> _PROBLEM_
Every entry, from the first line to the last, should be output exactly.

Stored data entries:
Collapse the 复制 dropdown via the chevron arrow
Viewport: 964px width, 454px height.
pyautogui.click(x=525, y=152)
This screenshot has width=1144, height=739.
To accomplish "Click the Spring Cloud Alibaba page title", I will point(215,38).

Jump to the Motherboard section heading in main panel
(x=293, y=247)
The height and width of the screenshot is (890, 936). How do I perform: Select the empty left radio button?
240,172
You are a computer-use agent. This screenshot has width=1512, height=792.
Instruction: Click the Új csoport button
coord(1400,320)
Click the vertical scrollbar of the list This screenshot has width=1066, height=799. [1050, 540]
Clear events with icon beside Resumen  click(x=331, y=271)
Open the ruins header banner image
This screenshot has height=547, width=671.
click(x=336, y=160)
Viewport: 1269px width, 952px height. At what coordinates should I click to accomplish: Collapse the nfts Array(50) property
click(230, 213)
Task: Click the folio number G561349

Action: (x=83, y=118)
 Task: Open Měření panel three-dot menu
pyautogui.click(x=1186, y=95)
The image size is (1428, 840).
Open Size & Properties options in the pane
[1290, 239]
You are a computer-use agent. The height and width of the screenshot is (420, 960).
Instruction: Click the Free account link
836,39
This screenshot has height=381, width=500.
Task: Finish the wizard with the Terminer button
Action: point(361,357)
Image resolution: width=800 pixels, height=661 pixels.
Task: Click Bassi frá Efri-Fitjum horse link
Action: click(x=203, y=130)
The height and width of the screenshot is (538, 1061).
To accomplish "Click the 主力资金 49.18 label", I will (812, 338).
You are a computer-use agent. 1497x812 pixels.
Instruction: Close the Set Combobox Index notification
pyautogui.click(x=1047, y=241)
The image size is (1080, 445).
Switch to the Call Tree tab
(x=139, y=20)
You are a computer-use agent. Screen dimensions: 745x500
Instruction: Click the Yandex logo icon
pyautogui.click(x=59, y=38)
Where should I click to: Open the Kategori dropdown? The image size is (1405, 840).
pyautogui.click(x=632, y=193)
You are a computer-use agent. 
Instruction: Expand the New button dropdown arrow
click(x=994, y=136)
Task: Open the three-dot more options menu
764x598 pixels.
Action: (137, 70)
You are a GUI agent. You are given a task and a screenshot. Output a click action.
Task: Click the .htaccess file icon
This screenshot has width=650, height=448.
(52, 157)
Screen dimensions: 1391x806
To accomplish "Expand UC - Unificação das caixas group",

> _COMPLETED TASK_
Collapse the 复制 dropdown via the chevron arrow
Viewport: 964px width, 454px height.
pyautogui.click(x=525, y=152)
This screenshot has width=1144, height=739.
To accomplish "Click the Spring Cloud Alibaba page title", I will point(215,38).

Jump to the Motherboard section heading in main panel
(x=293, y=247)
The height and width of the screenshot is (890, 936). How do I perform: Select the empty left radio button?
240,172
You are a computer-use agent. This screenshot has width=1512, height=792.
Instruction: Click the Új csoport button
coord(1400,320)
Click the vertical scrollbar of the list This screenshot has width=1066, height=799. [1050, 540]
Clear events with icon beside Resumen  click(x=331, y=271)
Open the ruins header banner image
This screenshot has height=547, width=671.
click(x=336, y=160)
Viewport: 1269px width, 952px height. At what coordinates should I click to accomplish: Collapse the nfts Array(50) property
click(230, 213)
Task: Click the folio number G561349

Action: (x=83, y=118)
 Task: Open Měření panel three-dot menu
pyautogui.click(x=1186, y=95)
The image size is (1428, 840).
Open Size & Properties options in the pane
[1290, 239]
You are a computer-use agent. The height and width of the screenshot is (420, 960).
Instruction: Click the Free account link
836,39
This screenshot has height=381, width=500.
Task: Finish the wizard with the Terminer button
Action: point(361,357)
Image resolution: width=800 pixels, height=661 pixels.
Task: Click Bassi frá Efri-Fitjum horse link
Action: click(x=203, y=130)
The height and width of the screenshot is (538, 1061).
To accomplish "Click the 主力资金 49.18 label", I will (812, 338).
You are a computer-use agent. 1497x812 pixels.
Instruction: Close the Set Combobox Index notification
pyautogui.click(x=1047, y=241)
The image size is (1080, 445).
Switch to the Call Tree tab
(x=139, y=20)
You are a computer-use agent. Screen dimensions: 745x500
Instruction: Click the Yandex logo icon
pyautogui.click(x=59, y=38)
Where should I click to: Open the Kategori dropdown? The image size is (1405, 840).
pyautogui.click(x=632, y=193)
You are a computer-use agent. 
Instruction: Expand the New button dropdown arrow
click(x=994, y=136)
Task: Open the three-dot more options menu
764x598 pixels.
Action: (137, 70)
You are a GUI agent. You are given a task and a screenshot. Output a click action.
Task: Click the .htaccess file icon
This screenshot has width=650, height=448.
(52, 157)
Screen dimensions: 1391x806
To accomplish "Expand UC - Unificação das caixas group",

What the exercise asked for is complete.